Does Robert Jenrick Work for… Boris Johnson? mdi-fullscreen

Build, Build, Build is Boris’s big policy. Yet is Robert Jenrick’s MHCLG the smooth planning machine needed to roll out the PM’s vision? Hardly.

Constructing Britain’s hospitals and homes will involve huge amounts of carbon-intensive steel and cement. Yet getting rid of carbon is the First Commandment of the nation’s new religion. And MHCLG is paralysed by fear of the climate priests of Twitter…

However a poll out today shows that ministers have nothing to dread. Because XR – just like all the other media manias – is massively out of touch with voters. The poll by Kantar asked people to list their top priorities for the Government:

You – and every member of XR – can download the poll here.

People do still care about CO2. But the poll shows that the XR claim of mass support for sending the economy into reverse is rubbish. As Chairman Mao said “all reactionaries are paper tigers”…

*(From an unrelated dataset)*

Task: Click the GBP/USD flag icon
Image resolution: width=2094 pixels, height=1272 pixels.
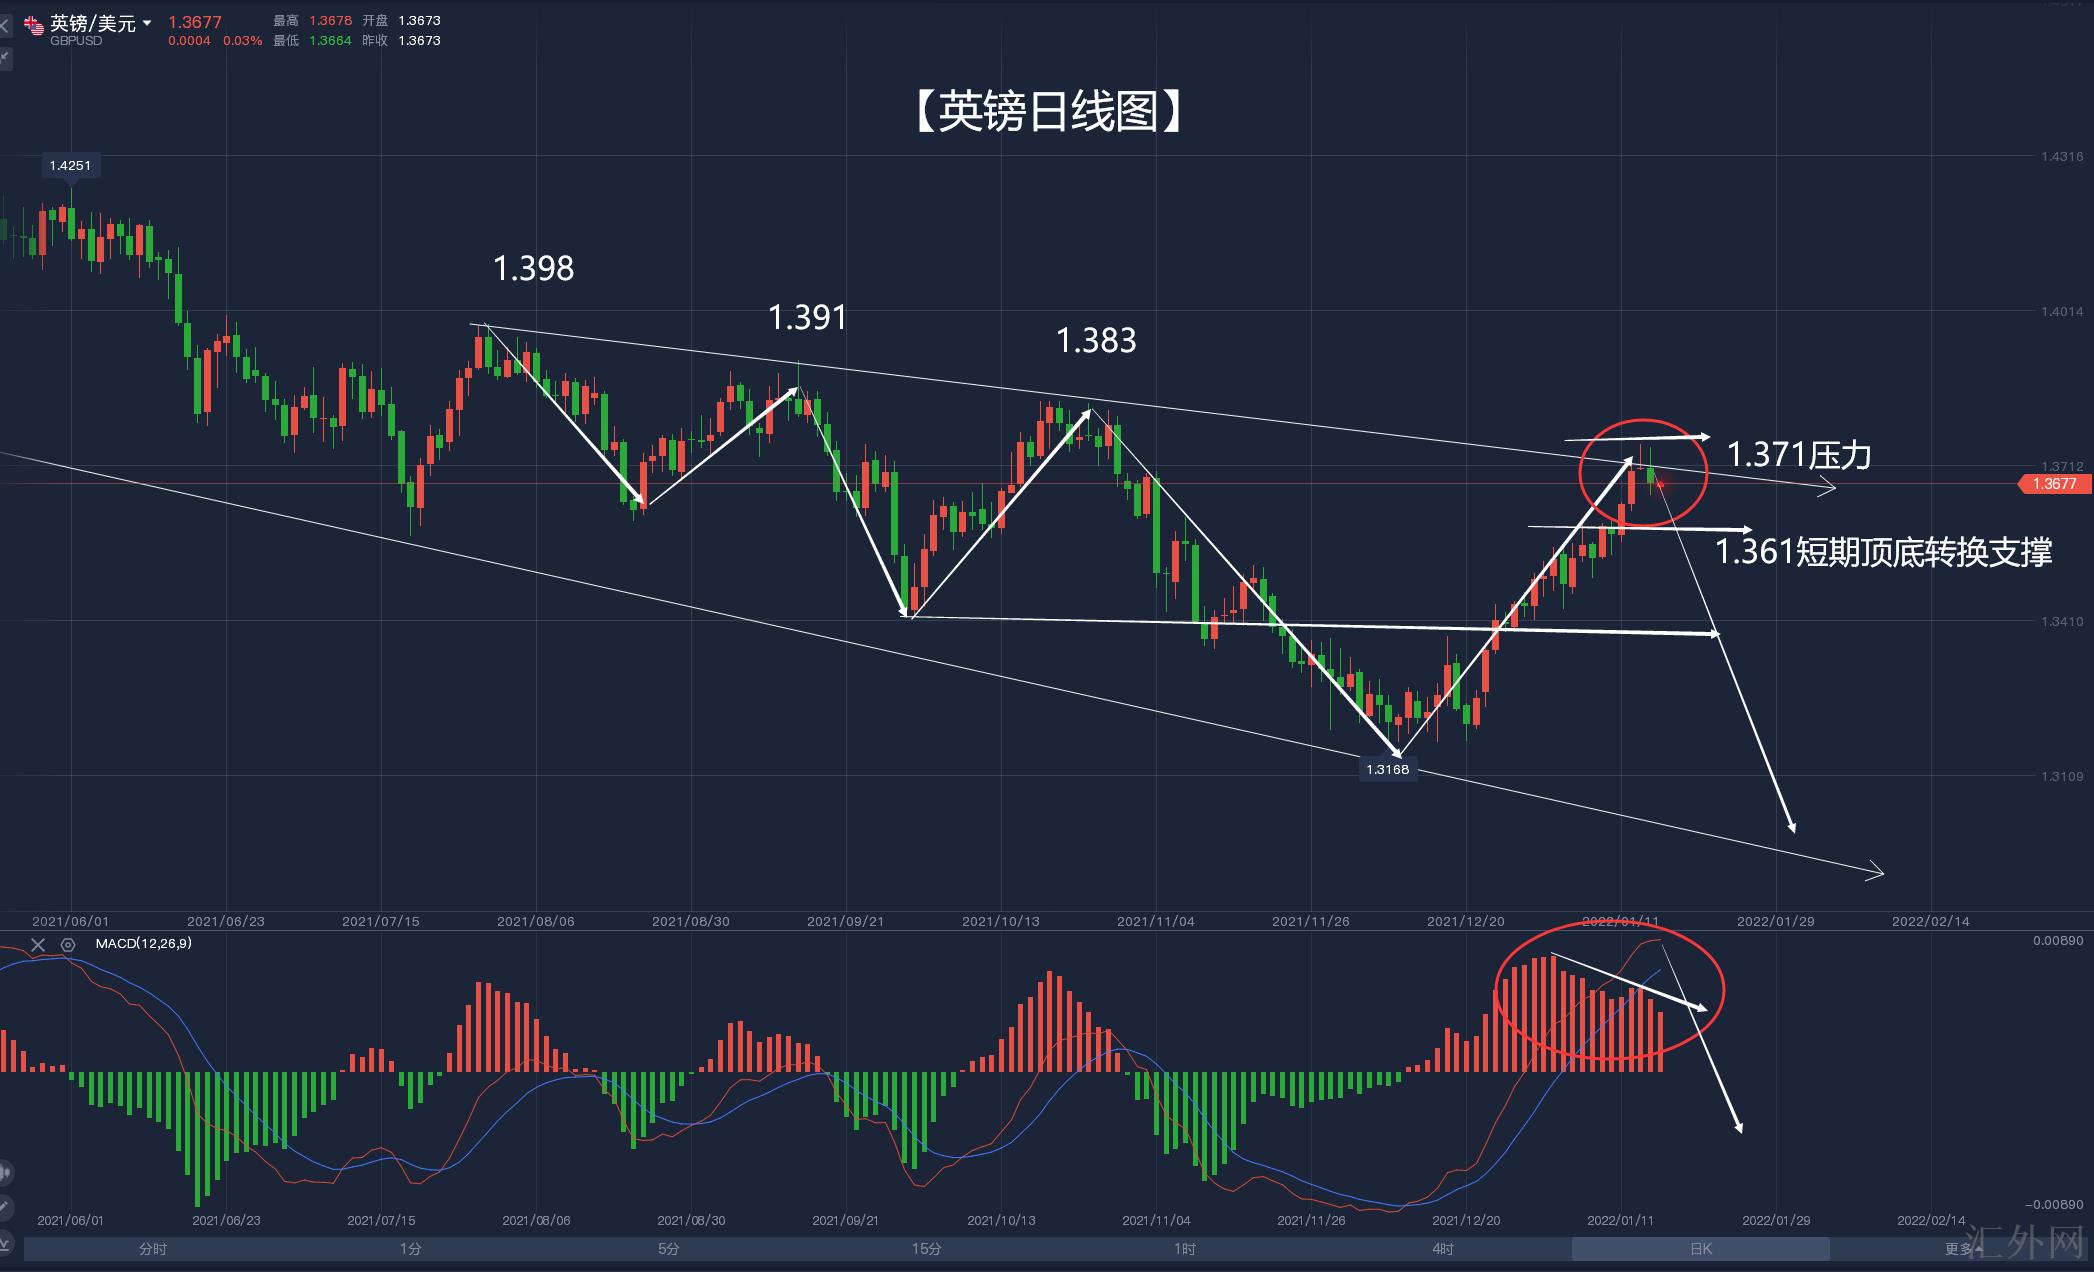Action: (x=34, y=24)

How bad has the paralysis at MHCLG become? Here’s an example to make Dominic Cumming’s blood boil. Four years ago the local authority unanimously approved an application in Northumberland. Three years ago a planning inspector said the application was in the national interest. Two years ago the High Court told the Government to get on with it.

Yet month after month this application for a replacement coal mine gathers cobwebs on ministerial desks. And as a result 250 people in the North East will shortly start receiving redundancy notices.

What is the purpose of ministers who won’t make decisions?

Admittedly, the applicant has been remiss in not purchasing dinners at The Savoy. Many businesses suffering from bureaucratic constipation consider political donations a useful laxative.

For now ministers show no sign of movement on the Northumberland application for a surface mine at Highthorn. That’s despite Tata Steel backing the mine as “ideally suited” to its needs and the surface mine replacing one at Shotton which ran out of coal last month.

The planning paralysis over replacing short-term surface mines has pushed coal imports up from 46% of UK needs in 2016 to an astonishing 86% last year. That could reach 100% next year. Remember that we are a nation with vast coal reserves under our feet.

The MHCLG is torn between Northern miners desperate for jobs and apocalyptic activists on Twitter.

Yet today’s poll shows voters are clear about their priorities:

Obviously listening to voters risks upsetting climate activists who live in a pretend world where hydrogen technology is ready to replace coal in commercial steel production.

A ‘demonstration’ plant using hydrogen is being built in Sweden. But that prototype is not expected to be ready for testing until 2025. So for this decade at least coal will be the indispensable reduction agent for turning iron ore into molten iron. That coal has to come from somewhere and Highthorn would produce coal for four years – from 2021 to 2025.

Perversely the Government has decided it wants a deep mine in West Cumbria which would produce coal from 2025 to 2065. If the Government can’t agree to a temporary surface mine what chance is there of such a long-term coal mine actually opening?

Yet on Highthorn – armed with the opinion poll – MHCLG can Tweet three messages to the activists:

Tweet 1: Building UK infrastructure needs steel and cement #carbonisvital

Tweet 2: Only in XR’s fantasy world is steel produced without coal #XRfantasysteel

Tweet 3: Importing coal creates massive carbon transport costs #reducecoalimports

If Robert Jenrick is an astute politician then he can clearly deliver a win-win for Boris. Just as with cake – where the PM is “pro having and pro eating”– by allowing domestic surface mines to compete with coal imports, Mr Jenrick can both grow jobs and reduce global carbon emissions.

Boris wants to level up and tackle climate change. The MHCLG’s current policy of offshoring jobs and increasing emissions is the very opposite of what he wants.